Ketika mengawasi outlet densan bisnis alad di Jalan Karimata, Kelurahan/Kecamatan Sumbersari Jember, Yunita mengatakan, strateginya lebih banyak memaksimalkan berjualan dengan konsep take away. Dengan begitu, tidak sampai melanggar kebijakan PPKM lantaran para pembeli langsung membawa pulang barang pesanan. Jadi, tokonya sudah menyiapkan banyak paket salad take away. “Salad ini makanan praktis. Tinggal beli dan ready,” paparnya.

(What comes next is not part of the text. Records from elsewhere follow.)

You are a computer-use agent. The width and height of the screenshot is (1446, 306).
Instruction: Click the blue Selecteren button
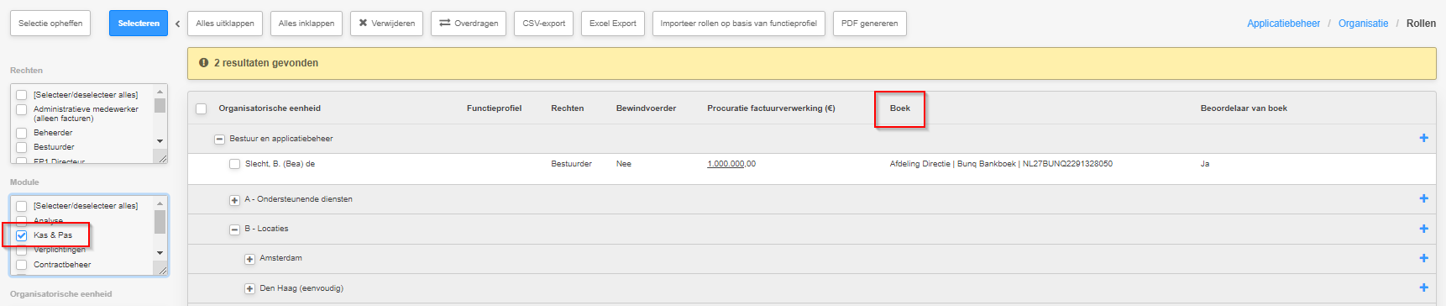(x=139, y=24)
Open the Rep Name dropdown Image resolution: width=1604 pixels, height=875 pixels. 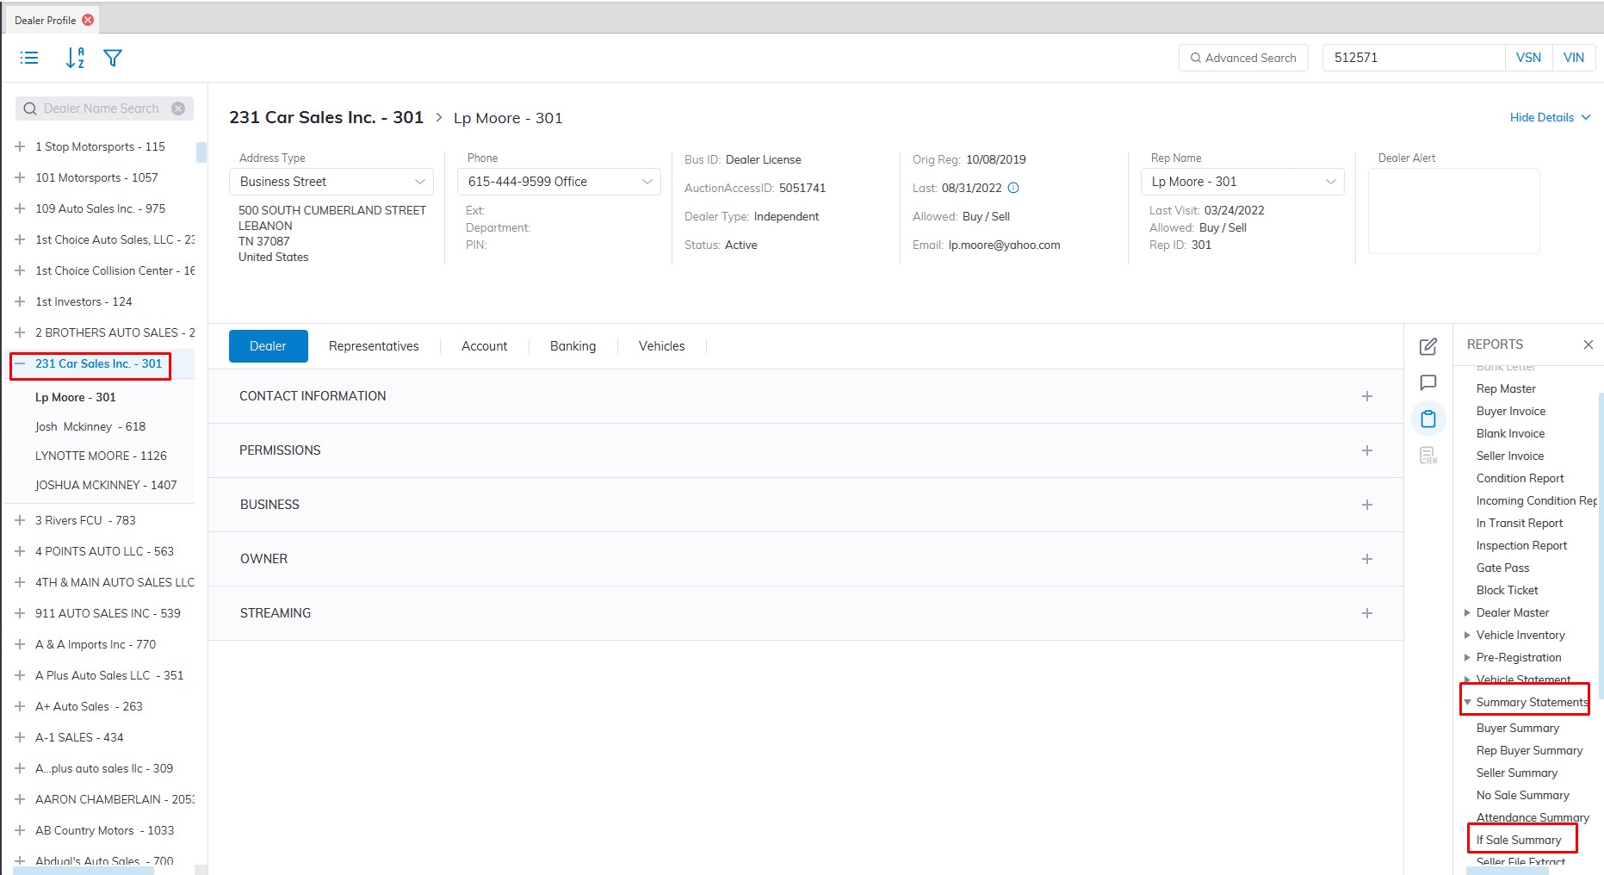point(1242,182)
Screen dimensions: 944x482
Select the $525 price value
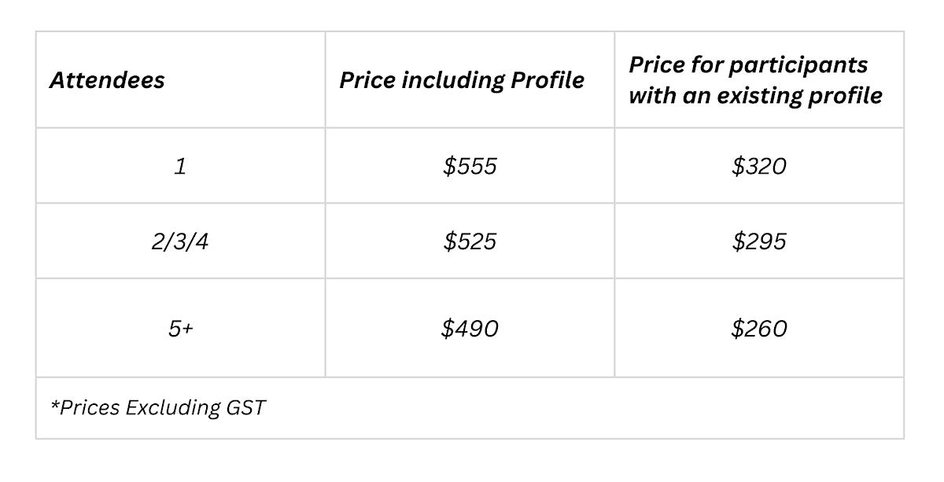pyautogui.click(x=470, y=241)
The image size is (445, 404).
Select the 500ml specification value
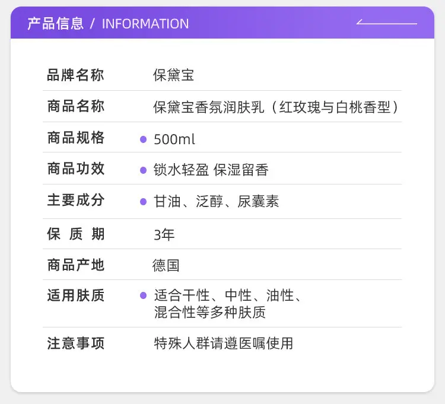(x=174, y=139)
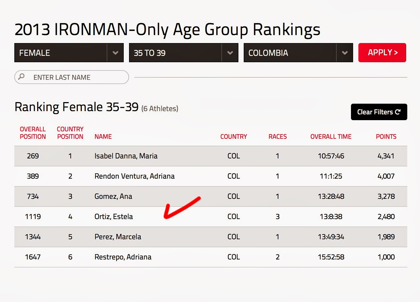Click the Clear Filters refresh icon
Image resolution: width=420 pixels, height=302 pixels.
pos(399,112)
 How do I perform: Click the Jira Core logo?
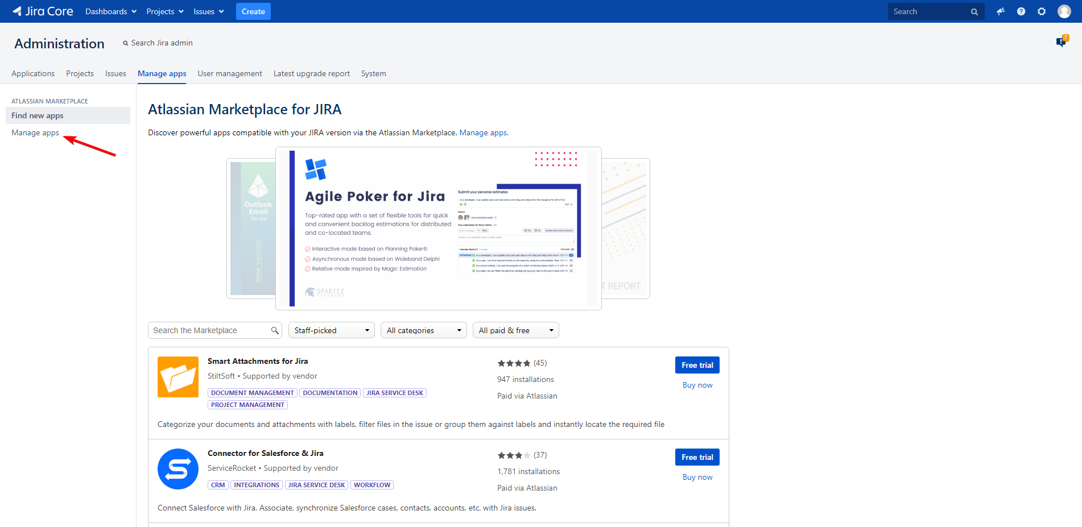click(x=43, y=11)
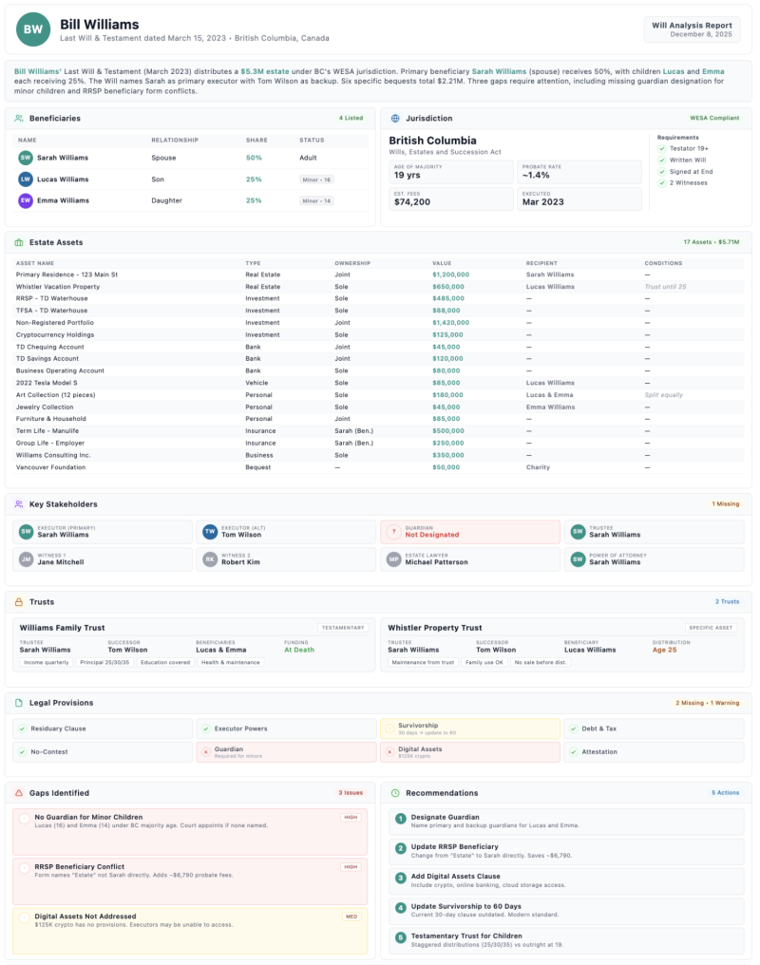Screen dimensions: 760x965
Task: Click the Key Stakeholders section icon
Action: 19,504
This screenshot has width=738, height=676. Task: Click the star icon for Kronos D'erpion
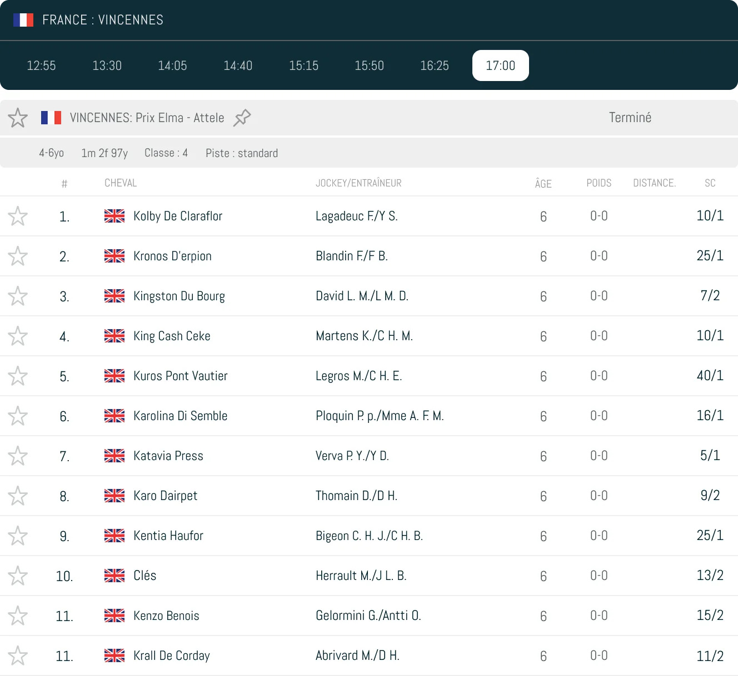pyautogui.click(x=18, y=256)
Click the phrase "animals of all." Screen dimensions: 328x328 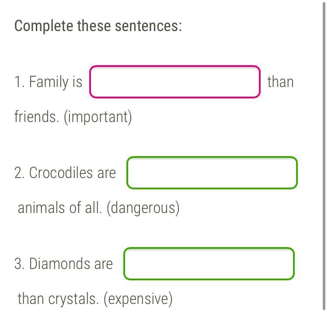[60, 208]
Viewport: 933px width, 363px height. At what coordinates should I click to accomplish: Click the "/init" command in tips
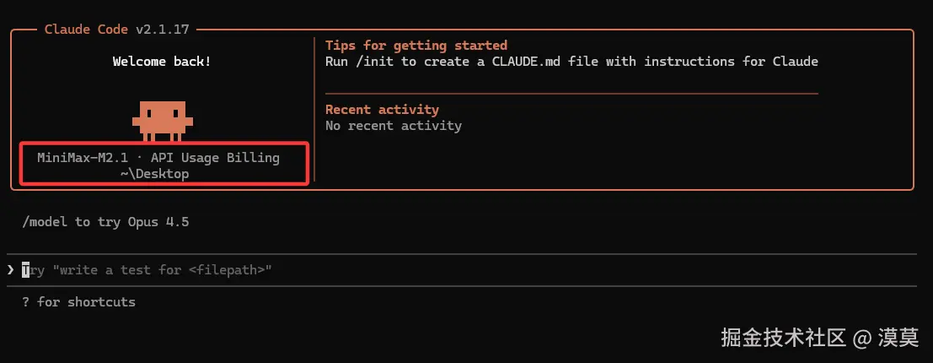point(376,62)
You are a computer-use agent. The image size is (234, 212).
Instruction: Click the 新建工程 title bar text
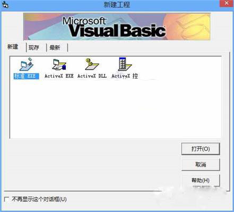tap(117, 5)
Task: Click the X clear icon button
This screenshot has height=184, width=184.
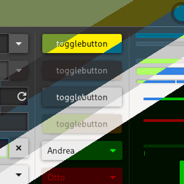Action: tap(19, 148)
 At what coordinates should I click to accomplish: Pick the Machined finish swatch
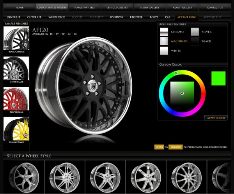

Warga Jalan Pajajaran II, Blok GG nomor 27, Kelurahan Kebonsari, Kecamatan Sumbersari Jember, itu memaparkan, yang paling penting adalah memanfaatkan situasi dan melihat peluang meski kondisinya sedang sulit. Urusan take away, dirinya sudah lebih dulu khatam sebelum ada PPKM. Sebab, sejak awal model bisnisnya memang sudah begitu. Tinggal bagaimana mengenalkan produknya ke masyarakat hingga terus diingat. “Biasanya saya kerap memasang iklan atau posting di berbagai media sosial,” ujarnya.
Produk salad buah ini, menurut dia, sangat penting dikonsumsi bagi setiap orang. Apalagi saat pandemi seperti sekarang ini. Sebab, banyak warga yang membutuhkan asupan vitamin yang berasal dari buah-buahan. “Sehingga banyak yang order,” tuturnya.
Strategi bisnis berikutnya adalah menggunakan jasa endorse. Pada masa yang serba bergantung pada teknologi ini, dia menyebut, banyak orang yang memiliki banyak follower atau pengikut di akun media sosial. “Jadi, bisa bekerja sama untuk menawarkan barang dagangan kami,” lanjutnya.
Menurut dia, pola semacam itu sangat berpengaruh pada perkembangan bisnisnya terutaa di masa PPKM. Terutama jika bekerja sama dengan jasa endorse yang memiliki banyak pengikut di media sosial. Namun, yang tak kalah penting adalah terus berdoa dan sering membantu sesama. “Mau tidak mau, kita harus berbuat baik dan rajin berdoa agar usaha kita diberi kelancaran,” ucapnya.
Upayanya itu membuahkan hasil. Bahkan, di masa pandemic serta pemberlakuan PPKM ini, dia justru bisa membantu pemerintah dengan menciptakan peluang kerja baru bagi warga yang masih menganggur. “Alhamdulillah, ada sekitar 25 pegawai,” tuturnya.
Selain itu, dengan berkembangnya bisnis yang dirintis dengan dana awal Rp 350 ribu tersebut, kini malah bisa membantu usaha orang lain. Yakni dengan menitipkan sejumlah produk di outlet-nya.